Diyorum ya bir bahaneydi aslında limon. Aslında tek istediği tüm günün yorgunluğundan sonra farklı bir tat alabilmek ve dinlenmekti. Ağacından koparılmak için bekleyen bir limonu yeme düşüncesi yoktu. Meyveye uzanmak ve elde tutma hissini yaşama isteği de… Dokunmayı istemekten çok elde etme isteğinden ileri geliyordu bu. Bu tanıdık his ile gözümüzü açtığımızda kendimizi burada bulduk. Gerçek şu ki, biz hep buradaydık.

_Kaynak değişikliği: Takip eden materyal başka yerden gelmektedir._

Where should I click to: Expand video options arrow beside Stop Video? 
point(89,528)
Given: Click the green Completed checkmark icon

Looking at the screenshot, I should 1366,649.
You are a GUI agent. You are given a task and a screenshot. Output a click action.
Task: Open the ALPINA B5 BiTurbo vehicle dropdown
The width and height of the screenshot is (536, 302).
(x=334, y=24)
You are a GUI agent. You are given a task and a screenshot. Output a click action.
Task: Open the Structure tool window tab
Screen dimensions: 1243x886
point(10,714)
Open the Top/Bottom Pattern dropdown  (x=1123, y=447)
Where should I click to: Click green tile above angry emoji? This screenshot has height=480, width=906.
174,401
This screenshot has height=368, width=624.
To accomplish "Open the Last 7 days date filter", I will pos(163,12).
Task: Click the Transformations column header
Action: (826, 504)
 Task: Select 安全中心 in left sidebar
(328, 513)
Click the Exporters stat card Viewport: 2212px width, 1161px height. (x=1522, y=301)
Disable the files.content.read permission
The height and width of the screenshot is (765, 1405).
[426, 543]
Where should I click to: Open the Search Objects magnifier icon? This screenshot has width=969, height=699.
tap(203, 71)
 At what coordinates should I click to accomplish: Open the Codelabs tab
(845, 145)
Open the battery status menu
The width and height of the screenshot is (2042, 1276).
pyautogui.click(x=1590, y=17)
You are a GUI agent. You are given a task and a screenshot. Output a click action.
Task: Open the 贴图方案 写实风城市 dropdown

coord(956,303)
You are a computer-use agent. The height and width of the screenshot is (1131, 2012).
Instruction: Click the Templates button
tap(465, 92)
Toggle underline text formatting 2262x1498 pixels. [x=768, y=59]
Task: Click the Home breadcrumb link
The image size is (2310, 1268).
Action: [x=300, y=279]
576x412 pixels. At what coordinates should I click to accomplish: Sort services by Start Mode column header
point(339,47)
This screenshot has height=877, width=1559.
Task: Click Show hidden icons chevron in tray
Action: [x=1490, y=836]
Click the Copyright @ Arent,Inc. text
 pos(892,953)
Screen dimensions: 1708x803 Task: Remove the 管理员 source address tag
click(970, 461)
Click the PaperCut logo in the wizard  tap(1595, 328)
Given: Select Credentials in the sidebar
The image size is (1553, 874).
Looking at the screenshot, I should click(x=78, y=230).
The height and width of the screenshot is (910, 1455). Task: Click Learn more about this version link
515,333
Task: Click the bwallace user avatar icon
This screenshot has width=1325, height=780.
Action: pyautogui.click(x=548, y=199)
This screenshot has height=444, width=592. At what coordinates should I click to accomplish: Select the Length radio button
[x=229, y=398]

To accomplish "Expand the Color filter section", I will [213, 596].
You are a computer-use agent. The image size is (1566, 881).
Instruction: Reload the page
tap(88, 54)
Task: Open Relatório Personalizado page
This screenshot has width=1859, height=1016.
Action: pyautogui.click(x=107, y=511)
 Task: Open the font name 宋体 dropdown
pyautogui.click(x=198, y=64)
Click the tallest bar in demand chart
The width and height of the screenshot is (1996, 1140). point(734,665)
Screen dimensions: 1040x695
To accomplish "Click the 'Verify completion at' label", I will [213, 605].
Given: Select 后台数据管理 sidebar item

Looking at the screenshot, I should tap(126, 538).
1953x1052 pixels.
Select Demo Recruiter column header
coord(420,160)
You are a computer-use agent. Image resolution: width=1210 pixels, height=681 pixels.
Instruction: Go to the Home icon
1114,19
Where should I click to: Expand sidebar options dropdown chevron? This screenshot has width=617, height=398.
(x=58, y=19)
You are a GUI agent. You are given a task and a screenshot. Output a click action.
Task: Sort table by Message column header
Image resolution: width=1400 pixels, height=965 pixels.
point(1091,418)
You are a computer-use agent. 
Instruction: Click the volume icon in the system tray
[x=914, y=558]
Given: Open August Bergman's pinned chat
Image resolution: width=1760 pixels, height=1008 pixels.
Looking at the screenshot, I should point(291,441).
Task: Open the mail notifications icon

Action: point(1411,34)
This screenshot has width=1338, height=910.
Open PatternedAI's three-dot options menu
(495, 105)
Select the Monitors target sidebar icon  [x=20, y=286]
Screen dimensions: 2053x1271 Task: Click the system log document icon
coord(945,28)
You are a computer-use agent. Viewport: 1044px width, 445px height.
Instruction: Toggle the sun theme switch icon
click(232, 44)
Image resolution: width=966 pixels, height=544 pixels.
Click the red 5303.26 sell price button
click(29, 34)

– Biz bu eve geleli çok oldu değil mi?
– Evet diyerek başını salladı. Sami Bey’in kardeşi almıştı bizi Almanya’dan. Albrecht Dürer Müzesi’nde diğerlerinden farkı olmayan çerçevesiz, jelatinle sarılı baskıdan öte bir şey değildik aslında. “Bu tablodan çok etkilendim Sami, hatıra olarak alayım dedim. Kendi evimde düşünemedim hiç, senin olmalıydı.” dedi verirken. Bizi pakete sarmamıştı, apaçık ortada duruyorduk. Sami Bey bizi eline aldığı an göz göze geldik. Doğru bir tarif mi bu, göz göze gelmek, bilemiyorum. Çünkü göz göze gelmek basittir; görmek ve yoluna devam etmek arasında kısa bir anın temsili olan. Gerçi soyumun devamı bunu bile yapmıyordur artık. Lakin peşin hüküm vermeyeyim, Sami Bey ile bizim için olsun bu düşüncem; sokaklarda yürümedikçe anlayamam, kimin için ne değerli. Kısacası böyle başladı her şey; ilk andan şimdiye. Sami Bey, donmuş yüzüyle, hiç hareketsiz, asılı durduğumuz yerde bizi görmeye başladıkça fark ettik ki biz de onu görüyoruz. Uzunca süre yalnız bu oldu: görü. Biz birbirimize baktıkça, aklın çekiciliğinden kaçamadık. Yalnız renkli kâğıt parçası olmaktan çıktık; Sami Bey’in tek anlattığı olduk. Çoğu zaman söz bile söylemez, aklından konuşurdu. Derin bir nefesin ardından sesini duyacağımız zamanı bilirdik.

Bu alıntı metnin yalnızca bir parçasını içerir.